**Task brief**
Please work out how many lines in the material contain "each" and give only that figure.

**Record set**

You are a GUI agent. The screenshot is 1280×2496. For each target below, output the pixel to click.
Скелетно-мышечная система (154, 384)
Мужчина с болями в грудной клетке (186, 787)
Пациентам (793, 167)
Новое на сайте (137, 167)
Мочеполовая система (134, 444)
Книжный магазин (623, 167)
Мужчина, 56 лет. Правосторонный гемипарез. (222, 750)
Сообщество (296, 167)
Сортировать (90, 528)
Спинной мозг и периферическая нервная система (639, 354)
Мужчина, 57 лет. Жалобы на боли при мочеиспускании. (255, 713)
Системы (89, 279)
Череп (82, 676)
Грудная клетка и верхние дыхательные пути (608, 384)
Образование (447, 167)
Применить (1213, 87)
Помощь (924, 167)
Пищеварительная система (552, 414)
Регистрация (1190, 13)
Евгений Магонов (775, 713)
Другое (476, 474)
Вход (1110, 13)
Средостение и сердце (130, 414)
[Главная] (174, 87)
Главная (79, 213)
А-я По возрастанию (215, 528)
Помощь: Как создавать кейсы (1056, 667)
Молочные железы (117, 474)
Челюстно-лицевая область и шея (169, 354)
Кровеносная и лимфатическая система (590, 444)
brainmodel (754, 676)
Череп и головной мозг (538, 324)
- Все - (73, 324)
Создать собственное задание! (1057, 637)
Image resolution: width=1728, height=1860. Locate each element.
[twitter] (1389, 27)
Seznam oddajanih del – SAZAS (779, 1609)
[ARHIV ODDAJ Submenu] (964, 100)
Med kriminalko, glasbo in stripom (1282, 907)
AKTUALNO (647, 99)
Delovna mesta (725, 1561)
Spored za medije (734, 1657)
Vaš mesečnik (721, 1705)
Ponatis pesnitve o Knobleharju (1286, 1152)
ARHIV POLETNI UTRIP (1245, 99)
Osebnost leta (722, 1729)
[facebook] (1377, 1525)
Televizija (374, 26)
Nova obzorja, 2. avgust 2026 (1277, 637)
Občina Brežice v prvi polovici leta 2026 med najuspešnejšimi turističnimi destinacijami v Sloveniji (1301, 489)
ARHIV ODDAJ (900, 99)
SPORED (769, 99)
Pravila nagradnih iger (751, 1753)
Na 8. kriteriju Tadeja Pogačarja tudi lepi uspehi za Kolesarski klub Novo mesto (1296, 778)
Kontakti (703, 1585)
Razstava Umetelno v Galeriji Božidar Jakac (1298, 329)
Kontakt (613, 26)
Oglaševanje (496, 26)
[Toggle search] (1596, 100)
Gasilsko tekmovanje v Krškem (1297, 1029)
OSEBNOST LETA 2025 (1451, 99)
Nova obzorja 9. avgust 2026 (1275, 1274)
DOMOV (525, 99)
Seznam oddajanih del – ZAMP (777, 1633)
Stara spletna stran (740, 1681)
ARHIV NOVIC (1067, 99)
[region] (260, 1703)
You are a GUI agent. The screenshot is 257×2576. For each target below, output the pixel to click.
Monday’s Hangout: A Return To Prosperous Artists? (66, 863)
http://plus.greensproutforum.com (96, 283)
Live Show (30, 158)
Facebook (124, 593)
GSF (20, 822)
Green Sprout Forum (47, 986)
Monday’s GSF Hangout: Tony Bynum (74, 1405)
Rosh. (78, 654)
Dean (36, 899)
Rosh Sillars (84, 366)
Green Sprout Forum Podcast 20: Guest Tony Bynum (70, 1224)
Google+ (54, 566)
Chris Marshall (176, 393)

**Answer to the exercise**
3